(Excerpt)

Minutes after the earthquake that shook Haiti, a pregnant woman emerged from the rubble of a hospital in one of the communes in the Nippes department where Cuban specialists have been working for two decades.

 

Anelí Ruiz García

 

The woman had been admitted to the maternity section and managed to escape through a small hole that was created when the second floor totally collapsed onto the first floor.

When she reached the outside, she was already in labour.

But she was not left alone. Luisa María Gesto was there, the Cuban pediatrician who today does not know if she could be her saviour again, deliver her son into the world again or smile with her again when she named the child. It was 14th August. They were intense moments and she spoke to Prensa Latina  about them.

When the woman managed to escape, Luisa María was attending to a child with a fractured skull who had arrived outside the hospital with his parents. After stabilising him, Luisa María began attending to the newborn.

‘The child was born with neonatal depression and we had to give him CPR, and wrap him up because he was hypothermic,’ she recalls.

The oxygen tank was inside the damaged hospital and, despite the fear of aftershocks, Luisa María and her fellow doctor Maykel del Prado recovered what they needed from the emergency room.

Ten long minutes later the baby started to cry, and his breathing and heart rate stabilised. There was hope, despite the violent earthquake that toppled many of this remote region’s houses in just a few seconds, along with the health facility where the Cuban Medical Brigade works.

With little time to celebrate victories, the small group made up of four doctors, two nurses and the same number of specialists began working in the outside areas of the medical institution, where dozens of people had gathered.

(End Excerpt)
(Dataset section)

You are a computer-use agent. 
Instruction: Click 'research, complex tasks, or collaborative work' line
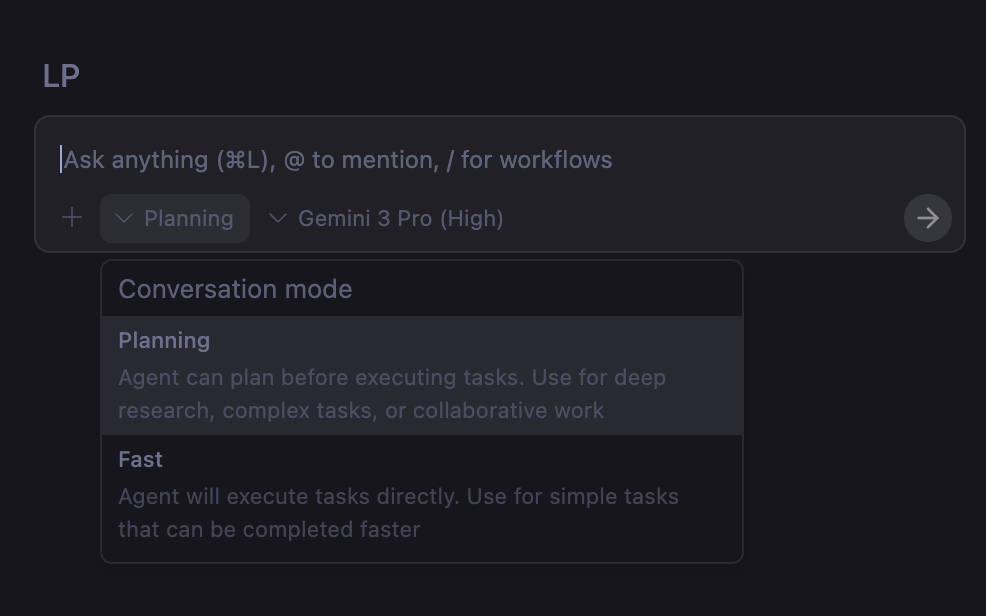[361, 411]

(End Dataset section)

▸ **Problem to solve**:
From the Haiti earthquake text, list each medical condition attributed to the child who arrived with his parents and to the newborn.

▸ **Exercise solution**:
- Fractured skull (the child who arrived outside the hospital with his parents)
- Neonatal depression (the newborn)
- Hypothermia (the newborn)